> _DATA SUPPLIED_
· · · ·
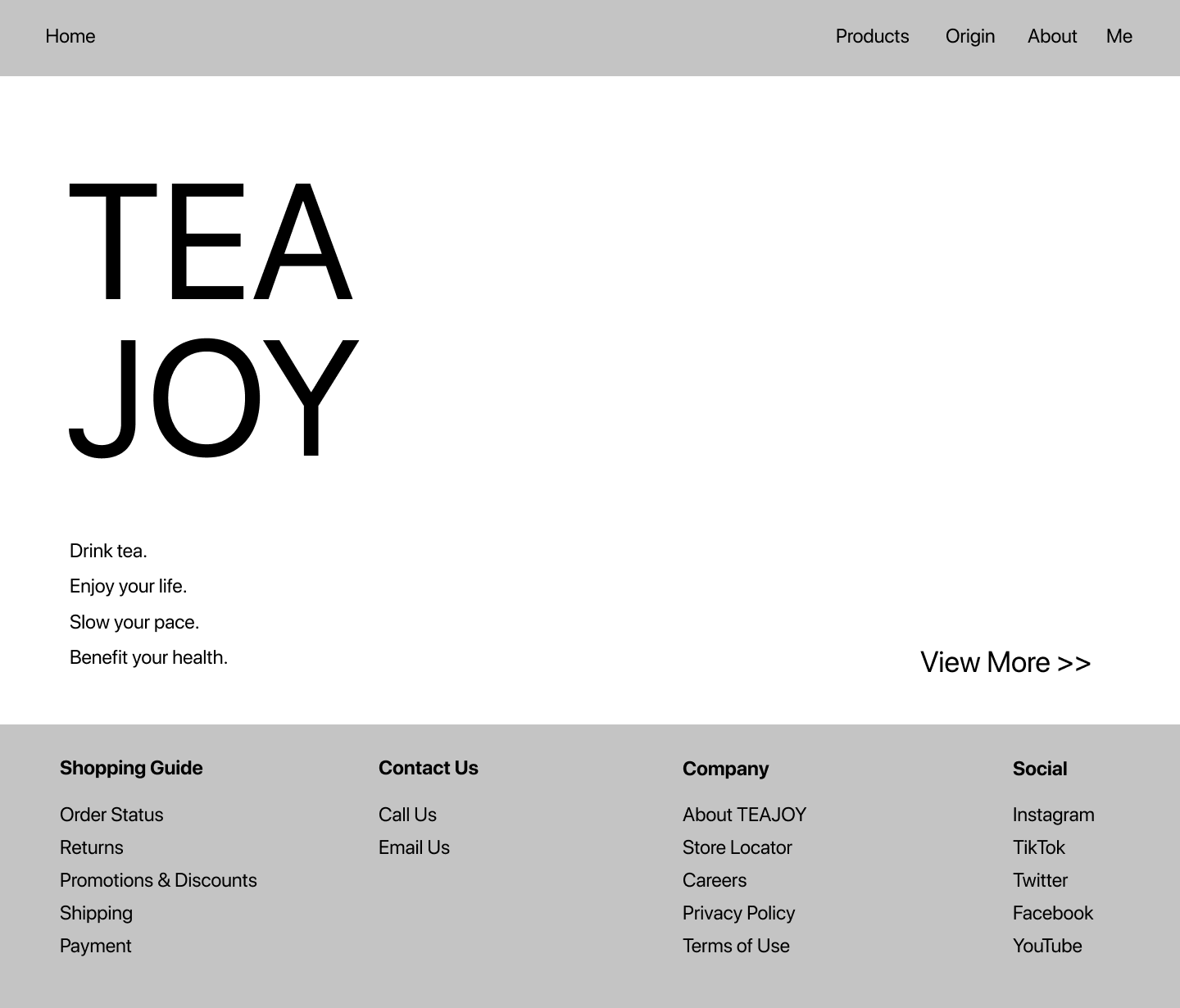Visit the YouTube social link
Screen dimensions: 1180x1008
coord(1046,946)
· · · ·
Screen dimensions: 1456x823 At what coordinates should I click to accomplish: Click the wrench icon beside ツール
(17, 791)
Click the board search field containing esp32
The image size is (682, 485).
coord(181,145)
· · · ·
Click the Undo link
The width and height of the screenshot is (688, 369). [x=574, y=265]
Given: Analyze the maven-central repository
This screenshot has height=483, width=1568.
· · · ·
> _INSTRUCTIONS FOR THE TASK_
Would you please copy, word for word, everything above from the line containing "Given: Analyze the maven-central repository" down to the line containing "This screenshot has height=483, width=1568.", those two lines included?

> _RESPONSE_
Given: Analyze the maven-central repository
This screenshot has height=483, width=1568.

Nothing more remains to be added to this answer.